Even though the title to the property is in both names you initially paid for the property and you have paid all on-going expenses in relation to the property and the other owner has not contributed to any on-going expenses.

You and the other owner signed a Financial Agreement.

As part of the Financial Agreement the other owner agreed to transfer to you all their right, title and interest in the property and you agreed to refinance the joint loan to discharge the liability of the other owner and indemnify them in respect of the new loan.

The transfer of the title from joint names into your name has not occurred.

A loss was made on the rental property in the X financial year.

A loss was made on the rental property in the Y financial year, which was distributed in equal portions to you and the other owner.

Relevant legislative provisions

Income Tax Assessment Act 1997 Section 6-5

Income Tax Assessment Act 1997 Section 8-1

Reasons for decision

Section 6-5 of the Income Tax Assessment Act 1997 (ITAA 1997) provides that assessable income includes income according to ordinary concepts, which is called ordinary income.

Section 8-1 of the ITAA 1997 provides that in order for a loss or outgoing to be deductible, there must be a connection between the expense and the gaining or producing of assessable income. However, you cannot deduct a loss or outgoing that is of a private, capital or domestic nature.

A deduction under this 'general deductions' provision is only allowable if the expense is actually incurred, has the relevant connection with income and meets the substantiation rules.

Taxation Ruling TR 93/32 Income tax: rental property - division of net income or losses between co-owners refers to the division of the net income or loss between joint owners of a rental property. TR 93/32 only examines the taxation position of co-owners whose activities do not amount to the carrying on of a business. Persons who own two or three rental properties would not normally be considered to be carrying on a rental property business.

Paragraphs 38 to 41 of TR 93/32 address the legal and equitable interests issue confirming at paragraph 41 that there are extremely limited circumstances where the Tax Office will accept that the equitable interest is different from the legal title. Where the taxpayers are related the Tax Office will assume that the equitable right is exactly the same as the legal title. Therefore, as you were related to the other owner, it is assumed that your legal and equitable interests are in parallel unless you can show that they were different.

You have provided a copy of the Financial Agreement which includes the terms of settlement under the Family Law Act 1975 which sets out how the joint assets of you and the other owner are to be divided. The Agreement was signed by you and the other owner.
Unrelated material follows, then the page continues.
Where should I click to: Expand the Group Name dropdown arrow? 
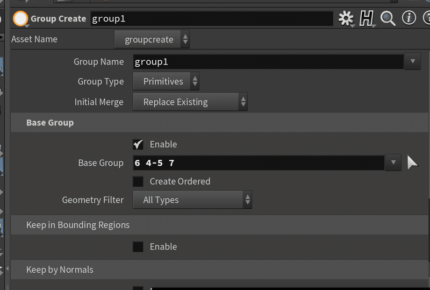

The Agreement provided that within 30 days of the date of making of the Financial Agreement that:

The property will remain in joint ownership until such time as the above conditions are met and then the legal title of the property will be transferred to you.

Consequently, the Agreement under the Family Law Act 1975 effectively confirms your 100% equitable interest in the investment property even though, on the date the Agreement was made, you and the other owner were the equal registered owners.

Accordingly, it is accepted that your equitable interest is different from your legal interest from the date of the Agreement under the Family Law Act 1975. Therefore, from the date you signed the Agreement on the property is considered to be yours and, if the property is rented or available for rent, you are entitled to claim interest and other rental property expenses you incurred in relation to the investment property.